No line of the records may be dropped; print them all again exactly.
:: Data for review
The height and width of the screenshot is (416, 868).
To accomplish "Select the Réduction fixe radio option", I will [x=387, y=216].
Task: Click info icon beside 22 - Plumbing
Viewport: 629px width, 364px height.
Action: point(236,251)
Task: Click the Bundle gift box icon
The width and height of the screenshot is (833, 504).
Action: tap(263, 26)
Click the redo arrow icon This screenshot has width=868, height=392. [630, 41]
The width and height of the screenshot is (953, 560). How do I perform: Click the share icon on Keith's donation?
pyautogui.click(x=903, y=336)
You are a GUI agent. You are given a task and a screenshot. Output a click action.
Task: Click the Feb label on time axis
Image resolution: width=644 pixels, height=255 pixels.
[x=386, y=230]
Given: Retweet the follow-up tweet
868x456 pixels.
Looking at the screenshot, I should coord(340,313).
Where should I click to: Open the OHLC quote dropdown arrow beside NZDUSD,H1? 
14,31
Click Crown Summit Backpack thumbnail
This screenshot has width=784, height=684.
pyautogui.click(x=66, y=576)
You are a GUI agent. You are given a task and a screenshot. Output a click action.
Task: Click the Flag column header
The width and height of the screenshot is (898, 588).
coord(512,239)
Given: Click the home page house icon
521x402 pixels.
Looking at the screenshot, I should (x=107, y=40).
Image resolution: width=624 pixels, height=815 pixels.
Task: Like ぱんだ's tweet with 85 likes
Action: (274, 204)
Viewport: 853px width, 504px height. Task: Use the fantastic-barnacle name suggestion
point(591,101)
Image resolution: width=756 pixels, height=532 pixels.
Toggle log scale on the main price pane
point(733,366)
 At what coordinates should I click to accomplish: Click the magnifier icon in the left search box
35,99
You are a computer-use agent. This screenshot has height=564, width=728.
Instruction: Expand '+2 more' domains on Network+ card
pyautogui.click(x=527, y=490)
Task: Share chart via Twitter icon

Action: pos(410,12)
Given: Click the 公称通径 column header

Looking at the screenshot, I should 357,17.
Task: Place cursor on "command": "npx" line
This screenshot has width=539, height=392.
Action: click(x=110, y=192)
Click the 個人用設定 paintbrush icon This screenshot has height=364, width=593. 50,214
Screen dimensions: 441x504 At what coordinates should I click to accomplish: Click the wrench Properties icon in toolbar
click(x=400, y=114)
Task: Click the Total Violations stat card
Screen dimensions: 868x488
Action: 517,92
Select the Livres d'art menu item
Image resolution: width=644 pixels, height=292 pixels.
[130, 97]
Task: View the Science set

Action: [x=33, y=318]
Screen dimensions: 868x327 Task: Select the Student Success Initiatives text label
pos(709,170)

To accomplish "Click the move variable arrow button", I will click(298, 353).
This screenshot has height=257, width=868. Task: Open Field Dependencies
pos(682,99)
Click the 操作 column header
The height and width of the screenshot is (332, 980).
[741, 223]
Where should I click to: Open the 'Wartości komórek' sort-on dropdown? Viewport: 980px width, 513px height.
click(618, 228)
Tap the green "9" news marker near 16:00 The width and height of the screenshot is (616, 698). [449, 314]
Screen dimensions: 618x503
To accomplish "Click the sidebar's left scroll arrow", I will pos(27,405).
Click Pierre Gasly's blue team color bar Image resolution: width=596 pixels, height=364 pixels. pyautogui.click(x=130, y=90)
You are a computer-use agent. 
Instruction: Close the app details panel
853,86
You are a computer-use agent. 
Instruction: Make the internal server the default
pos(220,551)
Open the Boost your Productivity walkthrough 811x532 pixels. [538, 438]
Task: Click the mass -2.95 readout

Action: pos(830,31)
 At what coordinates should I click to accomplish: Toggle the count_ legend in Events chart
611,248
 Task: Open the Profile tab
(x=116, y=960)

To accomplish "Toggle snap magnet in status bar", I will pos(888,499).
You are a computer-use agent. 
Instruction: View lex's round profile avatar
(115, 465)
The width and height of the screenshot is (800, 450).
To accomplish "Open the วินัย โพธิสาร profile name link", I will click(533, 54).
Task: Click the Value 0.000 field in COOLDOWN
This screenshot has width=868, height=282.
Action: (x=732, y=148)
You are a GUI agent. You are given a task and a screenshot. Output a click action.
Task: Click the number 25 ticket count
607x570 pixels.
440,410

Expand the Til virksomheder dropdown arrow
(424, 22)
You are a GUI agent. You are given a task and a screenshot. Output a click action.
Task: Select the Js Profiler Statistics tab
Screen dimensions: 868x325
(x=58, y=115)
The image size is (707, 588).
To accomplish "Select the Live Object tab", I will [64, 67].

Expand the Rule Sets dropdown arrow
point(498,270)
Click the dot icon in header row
::::
**Your solution:**
The height and width of the screenshot is (416, 868).
To accomplish "Select the Réduction fixe radio option", I will [x=387, y=216].
Task: Click info icon beside 22 - Plumbing
Viewport: 629px width, 364px height.
Action: point(236,251)
Task: Click the Bundle gift box icon
The width and height of the screenshot is (833, 504).
Action: tap(263, 26)
Click the redo arrow icon This screenshot has width=868, height=392. [630, 41]
The width and height of the screenshot is (953, 560). How do I perform: Click the share icon on Keith's donation?
pyautogui.click(x=903, y=336)
You are a GUI agent. You are given a task and a screenshot. Output a click action.
Task: Click the Feb label on time axis
Image resolution: width=644 pixels, height=255 pixels.
[x=386, y=230]
Given: Retweet the follow-up tweet
868x456 pixels.
Looking at the screenshot, I should coord(340,313).
Where should I click to: Open the OHLC quote dropdown arrow beside NZDUSD,H1? 
14,31
Click Crown Summit Backpack thumbnail
This screenshot has width=784, height=684.
pyautogui.click(x=66, y=576)
You are a GUI agent. You are given a task and a screenshot. Output a click action.
Task: Click the Flag column header
The width and height of the screenshot is (898, 588).
coord(512,239)
Given: Click the home page house icon
521x402 pixels.
Looking at the screenshot, I should (x=107, y=40).
Image resolution: width=624 pixels, height=815 pixels.
Task: Like ぱんだ's tweet with 85 likes
Action: (274, 204)
Viewport: 853px width, 504px height. Task: Use the fantastic-barnacle name suggestion
point(591,101)
Image resolution: width=756 pixels, height=532 pixels.
Toggle log scale on the main price pane
point(733,366)
 At what coordinates should I click to accomplish: Click the magnifier icon in the left search box
35,99
You are a computer-use agent. This screenshot has height=564, width=728.
Instruction: Expand '+2 more' domains on Network+ card
pyautogui.click(x=527, y=490)
Task: Share chart via Twitter icon

Action: pos(410,12)
Given: Click the 公称通径 column header

Looking at the screenshot, I should 357,17.
Task: Place cursor on "command": "npx" line
This screenshot has width=539, height=392.
Action: click(x=110, y=192)
Click the 個人用設定 paintbrush icon This screenshot has height=364, width=593. 50,214
Screen dimensions: 441x504 At what coordinates should I click to accomplish: Click the wrench Properties icon in toolbar
click(x=400, y=114)
Task: Click the Total Violations stat card
Screen dimensions: 868x488
Action: 517,92
Select the Livres d'art menu item
Image resolution: width=644 pixels, height=292 pixels.
[130, 97]
Task: View the Science set

Action: [x=33, y=318]
Screen dimensions: 868x327 Task: Select the Student Success Initiatives text label
pos(709,170)

To accomplish "Click the move variable arrow button", I will click(298, 353).
This screenshot has height=257, width=868. Task: Open Field Dependencies
pos(682,99)
Click the 操作 column header
The height and width of the screenshot is (332, 980).
[741, 223]
Where should I click to: Open the 'Wartości komórek' sort-on dropdown? Viewport: 980px width, 513px height.
click(618, 228)
Tap the green "9" news marker near 16:00 The width and height of the screenshot is (616, 698). [449, 314]
Screen dimensions: 618x503
To accomplish "Click the sidebar's left scroll arrow", I will pos(27,405).
Click Pierre Gasly's blue team color bar Image resolution: width=596 pixels, height=364 pixels. pyautogui.click(x=130, y=90)
You are a computer-use agent. 
Instruction: Close the app details panel
853,86
You are a computer-use agent. 
Instruction: Make the internal server the default
pos(220,551)
Open the Boost your Productivity walkthrough 811x532 pixels. [538, 438]
Task: Click the mass -2.95 readout

Action: pos(830,31)
 At what coordinates should I click to accomplish: Toggle the count_ legend in Events chart
611,248
 Task: Open the Profile tab
(x=116, y=960)

To accomplish "Toggle snap magnet in status bar", I will pos(888,499).
You are a computer-use agent. 
Instruction: View lex's round profile avatar
(115, 465)
The width and height of the screenshot is (800, 450).
To accomplish "Open the วินัย โพธิสาร profile name link", I will click(533, 54).
Task: Click the Value 0.000 field in COOLDOWN
This screenshot has width=868, height=282.
Action: (x=732, y=148)
You are a GUI agent. You are given a task and a screenshot. Output a click action.
Task: Click the number 25 ticket count
607x570 pixels.
440,410

Expand the Til virksomheder dropdown arrow
(424, 22)
You are a GUI agent. You are given a task and a screenshot. Output a click action.
Task: Select the Js Profiler Statistics tab
Screen dimensions: 868x325
(x=58, y=115)
The image size is (707, 588).
To accomplish "Select the Live Object tab", I will [64, 67].

Expand the Rule Sets dropdown arrow
point(498,270)
Click the dot icon in header row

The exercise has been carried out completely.